In the community, we have cost issues. Patients sometimes cannot handle the financial aspect of the therapy as a first-line TKI. Suddenly, you’re hitting them with a dual back-to-back financial toxicity as well. We have used lenvatinib-everolimus in clinic for the last 2 years, since the first study came out. It’s quite impressive how it attacks the tumor in very aggressive fashion. The numbers in regard to PFS [progression-free survival] and response rate were true, which was not a surprise when CLEAR came out, but it does add some toxicity. The tolerance has to be similar to what we see with CLEAR. The dosage may be adjusted a little with the lenvatinib. But for the most part, I’m quite impressed with how patients not only tolerate the therapy, but how effective the therapies are.

There’s this thought, “What is lenvatinib?” when it comes down to all the other TKIs we have. When people start using lenvatinib-pembrolizumab, they’re going to start getting a little more familiar with Lenvima and they’re going to start using lenvatinib-everolimus. I’ve had patients come to me with very bad, aggressive disease, second- and third-line, and lenvatinib-everolimus has been an amazing relief. It’s almost as if you kept your best relief pitcher in the bullpen and you just bring it out. These patients can tolerate the therapy well. You have to recognize issues when it comes to second- and third-line therapies. Now is the summertime, so people can travel a lot, but in the wintertime, people canceled pills.
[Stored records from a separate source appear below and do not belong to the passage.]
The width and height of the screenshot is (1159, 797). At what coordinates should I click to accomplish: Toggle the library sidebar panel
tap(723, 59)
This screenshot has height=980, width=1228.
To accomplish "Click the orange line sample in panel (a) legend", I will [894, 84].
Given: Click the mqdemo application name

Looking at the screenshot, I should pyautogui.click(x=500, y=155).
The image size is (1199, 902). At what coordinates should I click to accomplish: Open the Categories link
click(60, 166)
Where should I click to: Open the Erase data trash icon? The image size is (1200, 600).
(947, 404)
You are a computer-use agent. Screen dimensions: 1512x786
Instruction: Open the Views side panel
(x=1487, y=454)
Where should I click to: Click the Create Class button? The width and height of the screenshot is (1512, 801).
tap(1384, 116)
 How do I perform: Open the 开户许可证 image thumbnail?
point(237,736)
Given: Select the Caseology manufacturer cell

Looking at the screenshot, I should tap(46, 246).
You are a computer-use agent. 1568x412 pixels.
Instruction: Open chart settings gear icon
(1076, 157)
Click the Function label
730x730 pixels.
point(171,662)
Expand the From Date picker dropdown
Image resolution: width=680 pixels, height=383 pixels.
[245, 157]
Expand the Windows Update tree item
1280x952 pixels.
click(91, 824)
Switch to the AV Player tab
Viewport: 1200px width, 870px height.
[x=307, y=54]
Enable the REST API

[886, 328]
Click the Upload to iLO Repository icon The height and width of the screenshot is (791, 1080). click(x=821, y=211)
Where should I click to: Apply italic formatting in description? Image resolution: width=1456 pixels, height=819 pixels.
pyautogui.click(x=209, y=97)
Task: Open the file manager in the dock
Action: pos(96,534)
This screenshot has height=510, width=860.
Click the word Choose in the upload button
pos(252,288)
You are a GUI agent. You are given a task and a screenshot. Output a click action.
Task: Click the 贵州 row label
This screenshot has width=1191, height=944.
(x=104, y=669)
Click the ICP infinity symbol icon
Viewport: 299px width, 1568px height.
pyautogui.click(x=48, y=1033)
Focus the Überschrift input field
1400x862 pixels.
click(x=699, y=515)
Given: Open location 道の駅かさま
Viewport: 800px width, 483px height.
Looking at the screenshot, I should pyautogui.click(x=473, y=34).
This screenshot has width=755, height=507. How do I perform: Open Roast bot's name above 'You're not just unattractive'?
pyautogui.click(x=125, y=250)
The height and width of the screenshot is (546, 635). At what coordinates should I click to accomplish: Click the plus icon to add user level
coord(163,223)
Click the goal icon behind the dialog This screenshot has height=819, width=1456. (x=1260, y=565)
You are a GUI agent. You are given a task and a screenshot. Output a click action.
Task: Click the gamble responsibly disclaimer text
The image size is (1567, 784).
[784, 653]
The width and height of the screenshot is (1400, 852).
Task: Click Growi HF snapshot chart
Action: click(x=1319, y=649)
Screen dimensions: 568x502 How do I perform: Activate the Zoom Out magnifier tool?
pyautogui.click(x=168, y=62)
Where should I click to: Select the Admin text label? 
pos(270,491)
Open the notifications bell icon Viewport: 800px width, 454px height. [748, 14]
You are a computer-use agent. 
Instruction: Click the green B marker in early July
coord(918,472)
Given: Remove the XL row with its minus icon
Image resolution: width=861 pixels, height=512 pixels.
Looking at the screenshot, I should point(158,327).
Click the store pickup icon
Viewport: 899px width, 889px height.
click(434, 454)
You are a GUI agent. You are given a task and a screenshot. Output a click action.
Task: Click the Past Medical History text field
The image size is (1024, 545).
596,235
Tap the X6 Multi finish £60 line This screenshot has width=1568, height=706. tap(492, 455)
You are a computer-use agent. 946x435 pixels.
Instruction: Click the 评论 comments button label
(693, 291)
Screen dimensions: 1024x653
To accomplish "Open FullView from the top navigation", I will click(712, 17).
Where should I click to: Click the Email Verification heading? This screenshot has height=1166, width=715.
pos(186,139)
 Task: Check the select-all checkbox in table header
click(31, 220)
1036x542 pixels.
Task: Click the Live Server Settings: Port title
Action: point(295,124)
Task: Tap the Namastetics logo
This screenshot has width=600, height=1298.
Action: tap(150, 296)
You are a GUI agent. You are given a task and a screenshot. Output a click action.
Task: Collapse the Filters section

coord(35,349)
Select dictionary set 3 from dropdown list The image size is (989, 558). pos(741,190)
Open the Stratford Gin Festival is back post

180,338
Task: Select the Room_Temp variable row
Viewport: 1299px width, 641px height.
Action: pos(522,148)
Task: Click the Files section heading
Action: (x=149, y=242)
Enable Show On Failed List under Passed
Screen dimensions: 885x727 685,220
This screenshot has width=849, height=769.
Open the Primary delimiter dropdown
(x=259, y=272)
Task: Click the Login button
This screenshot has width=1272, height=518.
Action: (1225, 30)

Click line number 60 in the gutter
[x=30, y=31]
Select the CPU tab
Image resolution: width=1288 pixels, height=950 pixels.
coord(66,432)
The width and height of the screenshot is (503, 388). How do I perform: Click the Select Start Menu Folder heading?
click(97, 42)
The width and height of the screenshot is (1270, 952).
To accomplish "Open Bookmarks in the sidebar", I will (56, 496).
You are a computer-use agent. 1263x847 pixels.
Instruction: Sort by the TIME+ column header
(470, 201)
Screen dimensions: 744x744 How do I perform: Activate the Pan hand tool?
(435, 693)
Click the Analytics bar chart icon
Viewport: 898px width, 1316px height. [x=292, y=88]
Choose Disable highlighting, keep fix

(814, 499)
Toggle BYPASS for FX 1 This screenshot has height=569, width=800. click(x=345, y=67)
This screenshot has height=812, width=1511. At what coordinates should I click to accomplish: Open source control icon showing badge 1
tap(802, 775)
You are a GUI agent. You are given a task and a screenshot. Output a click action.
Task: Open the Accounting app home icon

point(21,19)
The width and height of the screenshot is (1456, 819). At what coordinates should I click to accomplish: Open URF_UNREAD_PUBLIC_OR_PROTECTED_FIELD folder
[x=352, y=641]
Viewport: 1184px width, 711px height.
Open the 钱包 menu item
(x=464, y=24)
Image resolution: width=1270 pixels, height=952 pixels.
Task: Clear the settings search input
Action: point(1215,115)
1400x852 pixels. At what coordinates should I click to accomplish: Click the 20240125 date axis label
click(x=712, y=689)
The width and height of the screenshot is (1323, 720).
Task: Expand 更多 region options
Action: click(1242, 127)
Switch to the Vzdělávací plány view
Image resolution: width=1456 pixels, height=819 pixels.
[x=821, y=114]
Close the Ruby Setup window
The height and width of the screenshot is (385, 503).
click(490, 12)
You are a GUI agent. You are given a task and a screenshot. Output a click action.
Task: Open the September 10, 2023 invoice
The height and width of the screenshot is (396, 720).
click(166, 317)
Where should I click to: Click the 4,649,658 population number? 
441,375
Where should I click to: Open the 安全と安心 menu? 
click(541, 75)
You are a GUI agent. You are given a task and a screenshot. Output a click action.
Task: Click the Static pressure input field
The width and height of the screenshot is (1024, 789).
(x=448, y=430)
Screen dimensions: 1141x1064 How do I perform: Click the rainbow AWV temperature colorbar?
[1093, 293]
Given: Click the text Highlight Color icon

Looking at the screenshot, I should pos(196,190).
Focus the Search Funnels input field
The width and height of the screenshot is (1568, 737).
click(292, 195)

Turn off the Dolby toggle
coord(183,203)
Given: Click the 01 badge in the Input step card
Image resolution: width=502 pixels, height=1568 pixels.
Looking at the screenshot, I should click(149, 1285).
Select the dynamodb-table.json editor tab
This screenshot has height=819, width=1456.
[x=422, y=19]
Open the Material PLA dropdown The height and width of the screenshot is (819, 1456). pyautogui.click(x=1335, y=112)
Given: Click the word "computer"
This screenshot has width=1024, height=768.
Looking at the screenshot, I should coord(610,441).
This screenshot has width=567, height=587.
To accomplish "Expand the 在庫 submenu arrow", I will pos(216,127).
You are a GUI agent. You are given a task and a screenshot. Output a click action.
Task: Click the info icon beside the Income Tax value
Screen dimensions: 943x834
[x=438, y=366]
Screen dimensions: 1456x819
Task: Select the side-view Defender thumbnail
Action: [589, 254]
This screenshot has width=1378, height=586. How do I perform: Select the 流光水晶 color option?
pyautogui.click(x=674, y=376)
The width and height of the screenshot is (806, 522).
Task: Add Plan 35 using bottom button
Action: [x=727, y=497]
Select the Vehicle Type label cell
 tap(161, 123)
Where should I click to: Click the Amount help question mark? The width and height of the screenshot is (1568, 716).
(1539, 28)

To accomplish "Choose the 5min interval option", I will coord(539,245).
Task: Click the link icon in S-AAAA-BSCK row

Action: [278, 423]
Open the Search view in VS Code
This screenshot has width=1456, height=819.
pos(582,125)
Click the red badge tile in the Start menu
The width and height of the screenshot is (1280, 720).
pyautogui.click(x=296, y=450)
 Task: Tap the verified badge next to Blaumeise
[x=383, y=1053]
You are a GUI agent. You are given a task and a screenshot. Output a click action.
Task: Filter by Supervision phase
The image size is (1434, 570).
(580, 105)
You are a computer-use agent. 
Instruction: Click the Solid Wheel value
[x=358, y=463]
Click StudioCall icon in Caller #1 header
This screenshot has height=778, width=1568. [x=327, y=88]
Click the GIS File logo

Oral therapies can sometimes be well tolerated, so lenvatinib-everolimus offers that as well.

Ultimately it comes down to sequencing in our head. I don’t think we have to think about third-line therapy when we think about our first-line therapy. When we’re thinking about second- and third-line therapy, we have to think about whether these patients are going to be treated for fourth- and fifth-line therapy. The IMDC [International Metastatic Renal Cell Carcinoma Database Consortium] had that most patients don’t get second- or third-line therapies. In the clinic these days, our patients are going much deeper. Lenvatinib-everolimus is going to play an active role for our patients in the second and third lines depending on what they receive first line.